Task objective: Start at the top of the records below and copy them exactly to the end.
[[ Source data open ]]
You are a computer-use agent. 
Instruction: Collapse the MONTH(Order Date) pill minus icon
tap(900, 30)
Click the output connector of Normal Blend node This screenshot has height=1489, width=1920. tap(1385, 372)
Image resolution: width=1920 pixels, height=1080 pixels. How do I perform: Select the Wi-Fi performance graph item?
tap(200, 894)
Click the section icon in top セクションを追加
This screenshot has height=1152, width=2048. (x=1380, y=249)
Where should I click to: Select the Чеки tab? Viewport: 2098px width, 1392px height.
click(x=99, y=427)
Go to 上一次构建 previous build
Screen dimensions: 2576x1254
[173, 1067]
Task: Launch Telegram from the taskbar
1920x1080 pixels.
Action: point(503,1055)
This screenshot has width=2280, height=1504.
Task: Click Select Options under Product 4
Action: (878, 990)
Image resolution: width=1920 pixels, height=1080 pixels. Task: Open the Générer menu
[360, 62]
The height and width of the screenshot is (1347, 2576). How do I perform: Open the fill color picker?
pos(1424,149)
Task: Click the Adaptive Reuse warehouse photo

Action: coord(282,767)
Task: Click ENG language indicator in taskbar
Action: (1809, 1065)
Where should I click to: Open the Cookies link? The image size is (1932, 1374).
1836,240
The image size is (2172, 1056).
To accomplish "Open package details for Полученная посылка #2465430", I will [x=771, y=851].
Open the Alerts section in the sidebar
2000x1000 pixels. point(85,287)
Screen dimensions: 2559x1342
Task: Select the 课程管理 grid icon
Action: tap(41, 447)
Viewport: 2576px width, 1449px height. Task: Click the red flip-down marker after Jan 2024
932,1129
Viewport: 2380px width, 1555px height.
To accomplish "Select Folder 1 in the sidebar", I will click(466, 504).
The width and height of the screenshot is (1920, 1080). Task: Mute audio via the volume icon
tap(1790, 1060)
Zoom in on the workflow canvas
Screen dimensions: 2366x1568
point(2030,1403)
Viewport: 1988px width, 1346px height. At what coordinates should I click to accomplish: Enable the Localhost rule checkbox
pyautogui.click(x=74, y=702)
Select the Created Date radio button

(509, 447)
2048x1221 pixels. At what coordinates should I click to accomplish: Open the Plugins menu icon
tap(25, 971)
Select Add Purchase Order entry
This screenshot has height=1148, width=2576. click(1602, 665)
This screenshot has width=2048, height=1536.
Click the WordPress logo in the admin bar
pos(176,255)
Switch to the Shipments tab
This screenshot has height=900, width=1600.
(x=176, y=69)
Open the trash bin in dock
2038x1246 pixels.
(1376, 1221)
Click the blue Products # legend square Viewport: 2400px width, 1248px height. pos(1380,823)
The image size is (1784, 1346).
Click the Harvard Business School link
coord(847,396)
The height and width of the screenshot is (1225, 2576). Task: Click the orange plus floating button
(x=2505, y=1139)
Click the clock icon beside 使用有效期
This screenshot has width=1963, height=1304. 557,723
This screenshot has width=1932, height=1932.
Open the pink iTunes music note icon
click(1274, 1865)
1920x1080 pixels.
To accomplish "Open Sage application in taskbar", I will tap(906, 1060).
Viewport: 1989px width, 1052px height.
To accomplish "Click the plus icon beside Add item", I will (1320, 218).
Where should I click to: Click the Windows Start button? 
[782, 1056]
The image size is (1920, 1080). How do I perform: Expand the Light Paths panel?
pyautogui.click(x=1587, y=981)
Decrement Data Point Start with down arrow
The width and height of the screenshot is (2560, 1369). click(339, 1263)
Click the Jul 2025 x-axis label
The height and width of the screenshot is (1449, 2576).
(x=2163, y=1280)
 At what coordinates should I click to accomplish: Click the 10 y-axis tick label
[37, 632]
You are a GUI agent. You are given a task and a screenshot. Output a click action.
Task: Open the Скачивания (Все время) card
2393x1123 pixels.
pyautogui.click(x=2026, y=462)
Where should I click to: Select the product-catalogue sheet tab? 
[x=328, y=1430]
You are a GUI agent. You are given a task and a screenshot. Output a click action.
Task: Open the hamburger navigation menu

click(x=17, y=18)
[[ Source data closed ]]
Problem solution:
You are a computer-use agent. 
Instruction: Collapse the MONTH(Order Date) pill minus icon
tap(900, 30)
Click the output connector of Normal Blend node This screenshot has height=1489, width=1920. tap(1385, 372)
Image resolution: width=1920 pixels, height=1080 pixels. How do I perform: Select the Wi-Fi performance graph item?
tap(200, 894)
Click the section icon in top セクションを追加
This screenshot has height=1152, width=2048. (x=1380, y=249)
Where should I click to: Select the Чеки tab? Viewport: 2098px width, 1392px height.
click(x=99, y=427)
Go to 上一次构建 previous build
Screen dimensions: 2576x1254
[173, 1067]
Task: Launch Telegram from the taskbar
1920x1080 pixels.
Action: point(503,1055)
This screenshot has width=2280, height=1504.
Task: Click Select Options under Product 4
Action: (878, 990)
Image resolution: width=1920 pixels, height=1080 pixels. Task: Open the Générer menu
[360, 62]
The height and width of the screenshot is (1347, 2576). How do I perform: Open the fill color picker?
pos(1424,149)
Task: Click the Adaptive Reuse warehouse photo

Action: coord(282,767)
Task: Click ENG language indicator in taskbar
Action: (1809, 1065)
Where should I click to: Open the Cookies link? The image size is (1932, 1374).
1836,240
The image size is (2172, 1056).
To accomplish "Open package details for Полученная посылка #2465430", I will [x=771, y=851].
Open the Alerts section in the sidebar
2000x1000 pixels. point(85,287)
Screen dimensions: 2559x1342
Task: Select the 课程管理 grid icon
Action: tap(41, 447)
Viewport: 2576px width, 1449px height. Task: Click the red flip-down marker after Jan 2024
932,1129
Viewport: 2380px width, 1555px height.
To accomplish "Select Folder 1 in the sidebar", I will click(466, 504).
The width and height of the screenshot is (1920, 1080). Task: Mute audio via the volume icon
tap(1790, 1060)
Zoom in on the workflow canvas
Screen dimensions: 2366x1568
point(2030,1403)
Viewport: 1988px width, 1346px height. At what coordinates should I click to accomplish: Enable the Localhost rule checkbox
pyautogui.click(x=74, y=702)
Select the Created Date radio button

(509, 447)
2048x1221 pixels. At what coordinates should I click to accomplish: Open the Plugins menu icon
tap(25, 971)
Select Add Purchase Order entry
This screenshot has height=1148, width=2576. click(1602, 665)
This screenshot has width=2048, height=1536.
Click the WordPress logo in the admin bar
pos(176,255)
Switch to the Shipments tab
This screenshot has height=900, width=1600.
(x=176, y=69)
Open the trash bin in dock
2038x1246 pixels.
(1376, 1221)
Click the blue Products # legend square Viewport: 2400px width, 1248px height. pos(1380,823)
The image size is (1784, 1346).
Click the Harvard Business School link
coord(847,396)
The height and width of the screenshot is (1225, 2576). Task: Click the orange plus floating button
(x=2505, y=1139)
Click the clock icon beside 使用有效期
This screenshot has width=1963, height=1304. 557,723
This screenshot has width=1932, height=1932.
Open the pink iTunes music note icon
click(1274, 1865)
1920x1080 pixels.
To accomplish "Open Sage application in taskbar", I will tap(906, 1060).
Viewport: 1989px width, 1052px height.
To accomplish "Click the plus icon beside Add item", I will (1320, 218).
Where should I click to: Click the Windows Start button? 
[782, 1056]
The image size is (1920, 1080). How do I perform: Expand the Light Paths panel?
pyautogui.click(x=1587, y=981)
Decrement Data Point Start with down arrow
The width and height of the screenshot is (2560, 1369). click(339, 1263)
Click the Jul 2025 x-axis label
The height and width of the screenshot is (1449, 2576).
(x=2163, y=1280)
 At what coordinates should I click to accomplish: Click the 10 y-axis tick label
[37, 632]
You are a GUI agent. You are given a task and a screenshot. Output a click action.
Task: Open the Скачивания (Все время) card
2393x1123 pixels.
pyautogui.click(x=2026, y=462)
Where should I click to: Select the product-catalogue sheet tab? 
[x=328, y=1430]
You are a GUI agent. You are given a task and a screenshot. Output a click action.
Task: Open the hamburger navigation menu

click(x=17, y=18)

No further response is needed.